XML What is it Good For?

This will be the first post in a series about penetration testing web services. This first post will be a quick review of what XML is and then go over a brief example of interacting with some XML data. While talking about XML may seem a bit elementary it does lend itself to making you think about ways to store and share data which is perfect for our purposes, also I wanted to start this series from the ground and work my way up. Here we go…

XML

EXtensible Markup Language(XML) is a markup language (it uses tags and looks a lot like HTML) used to describe data. What does that mean? Most applications of sufficient complexity have many instances in which they will need to save, transmit, or retrieve data. That data will need to be in some format that will make it so that when we look at it again later we know what it is. If you saved all of your TODO items in a text file called my-todo-08-2015.txt you will know exactly what is in there, but for an application we would need a way to describe what each item in the file is. As a simple comparison in HTML we have a bunch of predefined tags that tell a browser how to read our data. For instance, the h1 tag tells the browser that the text is a heading. Your browser knows every time it sees that tag to draw it a specific way. Some other things we might want for our method of storage is that it be readable by different browsers, applications, or platforms. The beauty of XML is that it does all these things and makes it so you can invent whatever tags you need to describe the data you are serializing.
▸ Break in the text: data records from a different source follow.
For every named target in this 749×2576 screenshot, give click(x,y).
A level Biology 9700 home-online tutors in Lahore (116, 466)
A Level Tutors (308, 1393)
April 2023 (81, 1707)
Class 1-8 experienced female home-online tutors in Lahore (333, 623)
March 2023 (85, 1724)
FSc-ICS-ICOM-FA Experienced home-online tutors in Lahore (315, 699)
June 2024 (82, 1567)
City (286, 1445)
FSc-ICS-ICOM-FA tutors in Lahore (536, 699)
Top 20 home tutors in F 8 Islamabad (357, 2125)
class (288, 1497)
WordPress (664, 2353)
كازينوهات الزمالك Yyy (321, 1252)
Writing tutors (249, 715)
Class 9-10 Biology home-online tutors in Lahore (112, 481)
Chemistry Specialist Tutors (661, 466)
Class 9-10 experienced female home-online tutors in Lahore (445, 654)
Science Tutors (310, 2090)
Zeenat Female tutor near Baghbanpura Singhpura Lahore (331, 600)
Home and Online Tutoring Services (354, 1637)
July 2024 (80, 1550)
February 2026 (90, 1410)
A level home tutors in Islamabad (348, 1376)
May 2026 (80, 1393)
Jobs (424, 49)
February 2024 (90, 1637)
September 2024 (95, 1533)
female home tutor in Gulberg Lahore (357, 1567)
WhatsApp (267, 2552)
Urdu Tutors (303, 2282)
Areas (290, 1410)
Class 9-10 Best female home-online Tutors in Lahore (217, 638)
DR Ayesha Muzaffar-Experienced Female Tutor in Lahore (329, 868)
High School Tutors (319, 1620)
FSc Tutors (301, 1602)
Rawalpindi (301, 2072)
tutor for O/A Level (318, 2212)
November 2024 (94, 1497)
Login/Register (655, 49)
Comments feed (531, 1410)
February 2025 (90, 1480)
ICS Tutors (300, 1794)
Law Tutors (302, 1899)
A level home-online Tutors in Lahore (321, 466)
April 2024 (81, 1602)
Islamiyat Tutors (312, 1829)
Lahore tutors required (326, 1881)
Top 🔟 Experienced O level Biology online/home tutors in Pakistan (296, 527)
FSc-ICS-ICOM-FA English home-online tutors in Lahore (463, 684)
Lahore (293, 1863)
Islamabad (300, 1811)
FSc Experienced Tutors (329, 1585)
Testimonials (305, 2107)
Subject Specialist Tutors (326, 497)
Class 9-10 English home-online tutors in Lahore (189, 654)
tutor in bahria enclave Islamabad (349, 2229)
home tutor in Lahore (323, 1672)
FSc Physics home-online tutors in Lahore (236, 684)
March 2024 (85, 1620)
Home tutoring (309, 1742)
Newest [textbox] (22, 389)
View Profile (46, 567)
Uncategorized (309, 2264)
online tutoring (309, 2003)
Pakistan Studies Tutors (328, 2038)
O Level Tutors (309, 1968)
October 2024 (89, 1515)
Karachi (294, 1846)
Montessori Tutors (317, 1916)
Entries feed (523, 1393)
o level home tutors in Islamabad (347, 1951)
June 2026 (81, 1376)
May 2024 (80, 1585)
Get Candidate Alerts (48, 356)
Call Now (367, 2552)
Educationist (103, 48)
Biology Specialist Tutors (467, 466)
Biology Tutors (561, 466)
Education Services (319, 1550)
Now we have talked about it for a bit let’s look at an example. Let’s say we have an application that tracks our meals. We might want to save our data like this:

<?xml version="1.0" encoding="UTF-8"?>
<meal>
    <food category='legumes'>
        <name>beans</name>
        <calories>30</calories>
        <fats>2</fats>
        <carbs>2</carbs>
        <protien>2</protien>
    </food>
    <food category='veggie'>
        <name>carrots</name>
        <calories>30</calories>
        <fats>2</fats>
        <carbs>2</carbs>
        <protien>2</protien>
    </food>
</meal>

Great Example - What Am I Looking At?

A few key things to point out in the example above.

The Root The Tree

The first line is just the declaration telling the world this is an XML document. Next up we have the root element ‘meal’. This is important and is a required part of every XML document. Indented inside of the meal tag is a food tag which in turn has it’s own sub elements (eg. name, calories, etc).

The Family

Another way to refer to these relationships is parents, children, and siblings. You can probably guess that in the above ‘food’ is a child of ‘meal’ and ‘name’ is a sibling of ‘calories’.

So What is an Element

Next up is elements. An element is everything from (including) the element’s start tag to (including) the element’s end tag. In our example above beans is an element. A few other terminology points:

  • The ‘food’ element has element contents, because it contains other elements.
  • The food element also has an attribute category=“.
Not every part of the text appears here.